Eine unendliche Geschichte hat nun, nach etwa einem Jahr, endlich ihr verdientes Ende gefunden: Uniscore ist in einem von mir geführten Verfahren vor dem Amtsgericht Aachen unterlegen. Nochmals in aller Kürze zur Chronologie:

  1. Mein Mandant erhielt gerichtliche Mahnbescheide der Uniscore bzgl. angeblicher Rechnungsnummern “Fieber-XXXXX-2009” und “Fieber-XXXXX-2008”
  2. Nachdem ich Widerspruch eingelegt habe, meldete sich Uniscore mit einem befremdlichen Vergleichsangebot, statt das streitige Verfahren zu suchen
  3. Als ich merkte, dass Uniscore das streitige Verfahren nicht sucht, habe ich dieses zur Klärung erzwungen. Sodann erklärte Unsicore die Klagerücknahme.
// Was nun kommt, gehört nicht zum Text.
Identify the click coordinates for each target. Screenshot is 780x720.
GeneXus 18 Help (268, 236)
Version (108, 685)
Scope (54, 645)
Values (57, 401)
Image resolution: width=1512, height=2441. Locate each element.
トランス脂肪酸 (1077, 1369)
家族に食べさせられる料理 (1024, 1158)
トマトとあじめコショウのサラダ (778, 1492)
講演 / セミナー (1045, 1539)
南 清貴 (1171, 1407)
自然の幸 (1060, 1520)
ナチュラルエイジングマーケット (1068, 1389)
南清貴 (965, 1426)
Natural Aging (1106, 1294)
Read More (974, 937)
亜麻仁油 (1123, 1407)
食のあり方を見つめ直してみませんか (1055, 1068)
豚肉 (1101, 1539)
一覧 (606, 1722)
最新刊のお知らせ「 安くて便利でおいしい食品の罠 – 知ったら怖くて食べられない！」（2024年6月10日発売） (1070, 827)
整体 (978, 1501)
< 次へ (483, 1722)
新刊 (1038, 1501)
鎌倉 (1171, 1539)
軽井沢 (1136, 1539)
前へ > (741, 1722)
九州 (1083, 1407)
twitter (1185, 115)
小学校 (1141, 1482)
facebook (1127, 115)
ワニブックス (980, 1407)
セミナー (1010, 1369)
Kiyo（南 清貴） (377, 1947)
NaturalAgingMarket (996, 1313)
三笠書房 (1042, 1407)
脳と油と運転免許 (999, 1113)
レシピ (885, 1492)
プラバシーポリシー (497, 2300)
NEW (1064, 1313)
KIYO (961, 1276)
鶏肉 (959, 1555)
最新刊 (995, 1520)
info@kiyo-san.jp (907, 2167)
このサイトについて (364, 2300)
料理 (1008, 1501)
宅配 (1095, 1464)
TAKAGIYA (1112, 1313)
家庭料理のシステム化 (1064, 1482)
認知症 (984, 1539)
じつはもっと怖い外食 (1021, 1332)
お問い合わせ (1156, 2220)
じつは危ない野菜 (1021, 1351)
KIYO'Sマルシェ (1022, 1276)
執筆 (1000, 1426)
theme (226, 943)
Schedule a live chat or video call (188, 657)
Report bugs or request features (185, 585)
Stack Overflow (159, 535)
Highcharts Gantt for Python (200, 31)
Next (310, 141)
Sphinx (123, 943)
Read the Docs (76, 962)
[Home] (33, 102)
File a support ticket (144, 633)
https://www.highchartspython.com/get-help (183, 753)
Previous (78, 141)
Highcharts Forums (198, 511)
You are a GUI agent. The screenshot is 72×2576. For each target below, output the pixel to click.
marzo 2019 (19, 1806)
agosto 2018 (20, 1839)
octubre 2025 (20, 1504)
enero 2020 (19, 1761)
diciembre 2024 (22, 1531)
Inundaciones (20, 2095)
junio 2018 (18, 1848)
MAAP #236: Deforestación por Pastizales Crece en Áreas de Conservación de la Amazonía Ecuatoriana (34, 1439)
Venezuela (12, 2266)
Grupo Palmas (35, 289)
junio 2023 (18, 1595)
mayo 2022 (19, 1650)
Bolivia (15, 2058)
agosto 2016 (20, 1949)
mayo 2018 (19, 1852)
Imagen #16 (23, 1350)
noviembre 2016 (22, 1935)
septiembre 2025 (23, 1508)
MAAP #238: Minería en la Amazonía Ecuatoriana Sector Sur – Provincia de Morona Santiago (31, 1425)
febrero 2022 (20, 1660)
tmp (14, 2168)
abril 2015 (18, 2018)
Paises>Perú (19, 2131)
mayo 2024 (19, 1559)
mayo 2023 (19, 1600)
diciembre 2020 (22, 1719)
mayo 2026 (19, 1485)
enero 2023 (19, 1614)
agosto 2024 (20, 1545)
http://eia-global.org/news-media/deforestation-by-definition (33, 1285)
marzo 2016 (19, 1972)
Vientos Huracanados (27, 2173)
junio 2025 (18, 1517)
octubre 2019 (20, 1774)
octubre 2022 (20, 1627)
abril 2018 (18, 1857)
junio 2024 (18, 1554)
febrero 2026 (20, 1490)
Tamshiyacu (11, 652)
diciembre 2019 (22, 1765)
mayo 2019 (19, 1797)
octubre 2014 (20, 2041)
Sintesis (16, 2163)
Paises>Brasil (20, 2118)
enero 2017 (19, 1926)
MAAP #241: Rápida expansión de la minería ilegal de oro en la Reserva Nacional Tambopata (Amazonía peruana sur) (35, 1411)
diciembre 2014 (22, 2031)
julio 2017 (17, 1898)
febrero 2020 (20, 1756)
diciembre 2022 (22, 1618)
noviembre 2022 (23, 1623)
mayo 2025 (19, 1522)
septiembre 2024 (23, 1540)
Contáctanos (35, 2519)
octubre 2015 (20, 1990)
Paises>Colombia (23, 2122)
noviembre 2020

Die Sache war damit aber für mich noch nicht beendet: Da Uniscore nur die Klagerücknahme aber nicht den unbedingten Verzicht (“für immer”) auf die berühmte Forderung erklärt hat, habe ich sodann negative Feststellungsklage eingereicht. Hier wollte man sich auf der Gegenseite damit verteidigen, dass man doch die Klage zurückgenommen habe, somit gar kein Anlass für eine negative Feststellungsklage bestünde. Das Amtsgericht Aachen sah das entsprechend meiner Rechtsauffassung anders und erkannte ein Feststellungsinteresse dahingehend, dass die Forderung nicht besteht. Und sodann liest man folgenden kurzen interessanten Satz im Urteil:

“Zwischen den Parteien ist insoweit unstreitig, dass der Beklagten ein Anspruch aus Dienstleistungsverträgen mit den Rechnungsnummern “Fieber-XXXXX-2009” und “Fieber-XXXXX-2008″ in Höhe von insgesamt 534,82 € nicht zusteht und dass sie sich insoweit zu Unrecht vorprozessual eines solchen Zahlungsanspruchs berühmt hat.”

Dieser Aspekt ist umso interessanter, wenn man bedenkt, dass durch mich – übrigens ganz bewusst – zu keinem Zeitpunkt die Einrede der Verjährung erhoben wurde.